* PROMPT *
Each line of the data below must be reproduced without any change.

═══ TASK DATA

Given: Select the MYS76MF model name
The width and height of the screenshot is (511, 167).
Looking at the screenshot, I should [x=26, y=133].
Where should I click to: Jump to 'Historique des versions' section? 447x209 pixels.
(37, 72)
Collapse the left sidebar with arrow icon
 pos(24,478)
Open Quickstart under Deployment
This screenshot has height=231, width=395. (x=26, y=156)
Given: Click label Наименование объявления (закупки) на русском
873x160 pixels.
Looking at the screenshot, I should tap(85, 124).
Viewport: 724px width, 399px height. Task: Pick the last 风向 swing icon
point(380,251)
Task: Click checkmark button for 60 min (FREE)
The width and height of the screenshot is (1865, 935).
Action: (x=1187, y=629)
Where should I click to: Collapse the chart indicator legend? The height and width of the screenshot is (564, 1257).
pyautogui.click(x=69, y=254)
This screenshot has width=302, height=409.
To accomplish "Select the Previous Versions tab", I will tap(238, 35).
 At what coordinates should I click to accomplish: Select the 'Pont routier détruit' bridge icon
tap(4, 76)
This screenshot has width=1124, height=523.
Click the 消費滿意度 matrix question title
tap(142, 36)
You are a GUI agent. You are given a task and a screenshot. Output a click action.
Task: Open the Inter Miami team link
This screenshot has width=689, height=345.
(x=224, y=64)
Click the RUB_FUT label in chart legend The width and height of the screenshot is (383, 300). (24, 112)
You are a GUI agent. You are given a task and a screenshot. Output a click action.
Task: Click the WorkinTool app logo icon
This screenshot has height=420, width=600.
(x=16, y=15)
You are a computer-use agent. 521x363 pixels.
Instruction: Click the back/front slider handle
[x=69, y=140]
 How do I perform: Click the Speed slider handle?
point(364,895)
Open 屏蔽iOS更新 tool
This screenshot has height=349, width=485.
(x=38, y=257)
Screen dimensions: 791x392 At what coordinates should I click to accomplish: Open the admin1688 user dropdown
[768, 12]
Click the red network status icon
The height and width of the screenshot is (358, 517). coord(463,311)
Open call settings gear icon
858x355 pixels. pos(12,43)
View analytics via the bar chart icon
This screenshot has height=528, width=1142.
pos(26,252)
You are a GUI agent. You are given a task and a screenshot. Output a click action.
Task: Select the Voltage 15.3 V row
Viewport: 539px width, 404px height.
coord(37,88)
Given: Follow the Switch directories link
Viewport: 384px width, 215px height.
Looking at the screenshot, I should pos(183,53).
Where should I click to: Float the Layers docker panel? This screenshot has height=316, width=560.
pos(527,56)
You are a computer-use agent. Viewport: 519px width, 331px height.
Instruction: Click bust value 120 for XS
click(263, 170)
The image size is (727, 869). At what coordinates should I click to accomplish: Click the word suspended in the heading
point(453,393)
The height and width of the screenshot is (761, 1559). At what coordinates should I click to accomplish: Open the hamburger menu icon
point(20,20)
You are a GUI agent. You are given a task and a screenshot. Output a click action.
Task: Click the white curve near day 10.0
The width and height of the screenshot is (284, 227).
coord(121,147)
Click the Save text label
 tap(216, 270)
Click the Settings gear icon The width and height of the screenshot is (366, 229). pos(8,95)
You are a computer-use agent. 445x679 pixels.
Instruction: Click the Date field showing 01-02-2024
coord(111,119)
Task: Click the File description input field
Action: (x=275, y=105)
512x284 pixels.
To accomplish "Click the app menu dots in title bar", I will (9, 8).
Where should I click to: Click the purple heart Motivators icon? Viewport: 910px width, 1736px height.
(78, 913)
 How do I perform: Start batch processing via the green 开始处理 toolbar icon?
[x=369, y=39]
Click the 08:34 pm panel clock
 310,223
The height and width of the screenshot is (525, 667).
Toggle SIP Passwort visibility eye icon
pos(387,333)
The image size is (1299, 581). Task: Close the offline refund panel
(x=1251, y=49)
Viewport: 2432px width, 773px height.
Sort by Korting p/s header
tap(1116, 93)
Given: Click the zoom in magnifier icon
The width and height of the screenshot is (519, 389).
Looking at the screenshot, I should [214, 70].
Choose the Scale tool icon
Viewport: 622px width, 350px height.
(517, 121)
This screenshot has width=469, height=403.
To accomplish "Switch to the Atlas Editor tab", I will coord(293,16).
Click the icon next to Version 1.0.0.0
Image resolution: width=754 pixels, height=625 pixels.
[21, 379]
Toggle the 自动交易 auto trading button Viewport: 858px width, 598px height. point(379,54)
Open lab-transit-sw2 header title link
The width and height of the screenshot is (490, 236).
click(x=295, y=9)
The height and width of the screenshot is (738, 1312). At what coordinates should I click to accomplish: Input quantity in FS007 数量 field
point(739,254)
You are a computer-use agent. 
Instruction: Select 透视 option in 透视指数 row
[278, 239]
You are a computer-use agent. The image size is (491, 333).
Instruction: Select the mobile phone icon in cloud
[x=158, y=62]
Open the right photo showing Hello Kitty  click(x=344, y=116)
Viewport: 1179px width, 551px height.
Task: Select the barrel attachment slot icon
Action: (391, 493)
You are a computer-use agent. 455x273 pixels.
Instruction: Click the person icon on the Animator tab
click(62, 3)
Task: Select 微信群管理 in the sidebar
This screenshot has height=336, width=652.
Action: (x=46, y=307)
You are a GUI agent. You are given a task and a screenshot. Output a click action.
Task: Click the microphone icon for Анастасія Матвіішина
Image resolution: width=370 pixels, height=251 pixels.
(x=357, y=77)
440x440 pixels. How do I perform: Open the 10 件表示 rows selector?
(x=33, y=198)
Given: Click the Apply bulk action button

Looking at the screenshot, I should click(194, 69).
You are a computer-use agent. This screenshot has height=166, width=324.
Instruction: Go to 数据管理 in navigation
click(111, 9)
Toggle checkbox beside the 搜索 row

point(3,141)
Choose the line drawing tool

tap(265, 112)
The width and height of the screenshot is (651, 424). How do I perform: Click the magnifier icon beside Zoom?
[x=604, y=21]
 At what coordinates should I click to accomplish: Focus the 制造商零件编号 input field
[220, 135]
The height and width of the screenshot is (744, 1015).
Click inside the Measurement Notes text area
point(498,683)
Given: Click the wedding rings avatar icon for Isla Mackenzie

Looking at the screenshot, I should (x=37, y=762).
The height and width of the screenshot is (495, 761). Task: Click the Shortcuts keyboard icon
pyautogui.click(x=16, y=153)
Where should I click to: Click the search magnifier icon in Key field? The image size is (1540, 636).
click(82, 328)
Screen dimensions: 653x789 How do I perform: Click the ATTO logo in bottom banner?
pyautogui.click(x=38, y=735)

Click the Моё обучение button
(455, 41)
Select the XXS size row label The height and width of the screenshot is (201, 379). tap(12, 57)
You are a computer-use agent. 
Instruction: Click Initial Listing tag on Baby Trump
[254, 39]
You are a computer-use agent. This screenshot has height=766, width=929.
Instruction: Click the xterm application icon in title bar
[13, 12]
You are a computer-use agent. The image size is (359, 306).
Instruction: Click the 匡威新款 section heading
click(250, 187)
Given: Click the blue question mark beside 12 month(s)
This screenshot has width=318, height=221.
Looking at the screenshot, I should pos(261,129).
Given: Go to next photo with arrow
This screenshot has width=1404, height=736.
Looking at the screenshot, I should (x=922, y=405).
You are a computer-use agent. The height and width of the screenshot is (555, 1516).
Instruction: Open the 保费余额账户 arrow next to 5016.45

══════

* ANSWER FOR THE TASK *
Given: Select the MYS76MF model name
The width and height of the screenshot is (511, 167).
Looking at the screenshot, I should [x=26, y=133].
Where should I click to: Jump to 'Historique des versions' section? 447x209 pixels.
(37, 72)
Collapse the left sidebar with arrow icon
 pos(24,478)
Open Quickstart under Deployment
This screenshot has height=231, width=395. (x=26, y=156)
Given: Click label Наименование объявления (закупки) на русском
873x160 pixels.
Looking at the screenshot, I should tap(85, 124).
Viewport: 724px width, 399px height. Task: Pick the last 风向 swing icon
point(380,251)
Task: Click checkmark button for 60 min (FREE)
The width and height of the screenshot is (1865, 935).
Action: (x=1187, y=629)
Where should I click to: Collapse the chart indicator legend? The height and width of the screenshot is (564, 1257).
pyautogui.click(x=69, y=254)
This screenshot has width=302, height=409.
To accomplish "Select the Previous Versions tab", I will tap(238, 35).
 At what coordinates should I click to accomplish: Select the 'Pont routier détruit' bridge icon
tap(4, 76)
This screenshot has width=1124, height=523.
Click the 消費滿意度 matrix question title
tap(142, 36)
You are a GUI agent. You are given a task and a screenshot. Output a click action.
Task: Open the Inter Miami team link
This screenshot has width=689, height=345.
(x=224, y=64)
Click the RUB_FUT label in chart legend The width and height of the screenshot is (383, 300). (24, 112)
You are a GUI agent. You are given a task and a screenshot. Output a click action.
Task: Click the WorkinTool app logo icon
This screenshot has height=420, width=600.
(x=16, y=15)
You are a computer-use agent. 521x363 pixels.
Instruction: Click the back/front slider handle
[x=69, y=140]
 How do I perform: Click the Speed slider handle?
point(364,895)
Open 屏蔽iOS更新 tool
This screenshot has height=349, width=485.
(x=38, y=257)
Screen dimensions: 791x392 At what coordinates should I click to accomplish: Open the admin1688 user dropdown
[768, 12]
Click the red network status icon
The height and width of the screenshot is (358, 517). coord(463,311)
Open call settings gear icon
858x355 pixels. pos(12,43)
View analytics via the bar chart icon
This screenshot has height=528, width=1142.
pos(26,252)
You are a GUI agent. You are given a task and a screenshot. Output a click action.
Task: Select the Voltage 15.3 V row
Viewport: 539px width, 404px height.
coord(37,88)
Given: Follow the Switch directories link
Viewport: 384px width, 215px height.
Looking at the screenshot, I should pos(183,53).
Where should I click to: Float the Layers docker panel? This screenshot has height=316, width=560.
pos(527,56)
You are a computer-use agent. Viewport: 519px width, 331px height.
Instruction: Click bust value 120 for XS
click(263, 170)
The image size is (727, 869). At what coordinates should I click to accomplish: Click the word suspended in the heading
point(453,393)
The height and width of the screenshot is (761, 1559). At what coordinates should I click to accomplish: Open the hamburger menu icon
point(20,20)
You are a GUI agent. You are given a task and a screenshot. Output a click action.
Task: Click the white curve near day 10.0
The width and height of the screenshot is (284, 227).
coord(121,147)
Click the Save text label
 tap(216, 270)
Click the Settings gear icon The width and height of the screenshot is (366, 229). pos(8,95)
You are a computer-use agent. 445x679 pixels.
Instruction: Click the Date field showing 01-02-2024
coord(111,119)
Task: Click the File description input field
Action: (x=275, y=105)
512x284 pixels.
To accomplish "Click the app menu dots in title bar", I will (9, 8).
Where should I click to: Click the purple heart Motivators icon? Viewport: 910px width, 1736px height.
(78, 913)
 How do I perform: Start batch processing via the green 开始处理 toolbar icon?
[x=369, y=39]
Click the 08:34 pm panel clock
 310,223
The height and width of the screenshot is (525, 667).
Toggle SIP Passwort visibility eye icon
pos(387,333)
The image size is (1299, 581). Task: Close the offline refund panel
(x=1251, y=49)
Viewport: 2432px width, 773px height.
Sort by Korting p/s header
tap(1116, 93)
Given: Click the zoom in magnifier icon
The width and height of the screenshot is (519, 389).
Looking at the screenshot, I should [214, 70].
Choose the Scale tool icon
Viewport: 622px width, 350px height.
(517, 121)
This screenshot has width=469, height=403.
To accomplish "Switch to the Atlas Editor tab", I will coord(293,16).
Click the icon next to Version 1.0.0.0
Image resolution: width=754 pixels, height=625 pixels.
[21, 379]
Toggle the 自动交易 auto trading button Viewport: 858px width, 598px height. point(379,54)
Open lab-transit-sw2 header title link
The width and height of the screenshot is (490, 236).
click(x=295, y=9)
The height and width of the screenshot is (738, 1312). At what coordinates should I click to accomplish: Input quantity in FS007 数量 field
point(739,254)
You are a computer-use agent. 
Instruction: Select 透视 option in 透视指数 row
[278, 239]
You are a computer-use agent. The image size is (491, 333).
Instruction: Select the mobile phone icon in cloud
[x=158, y=62]
Open the right photo showing Hello Kitty  click(x=344, y=116)
Viewport: 1179px width, 551px height.
Task: Select the barrel attachment slot icon
Action: (391, 493)
You are a computer-use agent. 455x273 pixels.
Instruction: Click the person icon on the Animator tab
click(62, 3)
Task: Select 微信群管理 in the sidebar
This screenshot has height=336, width=652.
Action: (x=46, y=307)
You are a GUI agent. You are given a task and a screenshot. Output a click action.
Task: Click the microphone icon for Анастасія Матвіішина
Image resolution: width=370 pixels, height=251 pixels.
(x=357, y=77)
440x440 pixels. How do I perform: Open the 10 件表示 rows selector?
(x=33, y=198)
Given: Click the Apply bulk action button

Looking at the screenshot, I should click(194, 69).
You are a computer-use agent. This screenshot has height=166, width=324.
Instruction: Go to 数据管理 in navigation
click(111, 9)
Toggle checkbox beside the 搜索 row

point(3,141)
Choose the line drawing tool

tap(265, 112)
The width and height of the screenshot is (651, 424). How do I perform: Click the magnifier icon beside Zoom?
[x=604, y=21]
 At what coordinates should I click to accomplish: Focus the 制造商零件编号 input field
[220, 135]
The height and width of the screenshot is (744, 1015).
Click inside the Measurement Notes text area
point(498,683)
Given: Click the wedding rings avatar icon for Isla Mackenzie

Looking at the screenshot, I should (x=37, y=762).
The height and width of the screenshot is (495, 761). Task: Click the Shortcuts keyboard icon
pyautogui.click(x=16, y=153)
Where should I click to: Click the search magnifier icon in Key field? The image size is (1540, 636).
click(82, 328)
Screen dimensions: 653x789 How do I perform: Click the ATTO logo in bottom banner?
pyautogui.click(x=38, y=735)

Click the Моё обучение button
(455, 41)
Select the XXS size row label The height and width of the screenshot is (201, 379). tap(12, 57)
You are a computer-use agent. 
Instruction: Click Initial Listing tag on Baby Trump
[254, 39]
You are a computer-use agent. This screenshot has height=766, width=929.
Instruction: Click the xterm application icon in title bar
[13, 12]
You are a computer-use agent. The image size is (359, 306).
Instruction: Click the 匡威新款 section heading
click(250, 187)
Given: Click the blue question mark beside 12 month(s)
This screenshot has width=318, height=221.
Looking at the screenshot, I should pos(261,129).
Given: Go to next photo with arrow
This screenshot has width=1404, height=736.
Looking at the screenshot, I should (x=922, y=405).
You are a computer-use agent. The height and width of the screenshot is (555, 1516).
Instruction: Open the 保费余额账户 arrow next to 5016.45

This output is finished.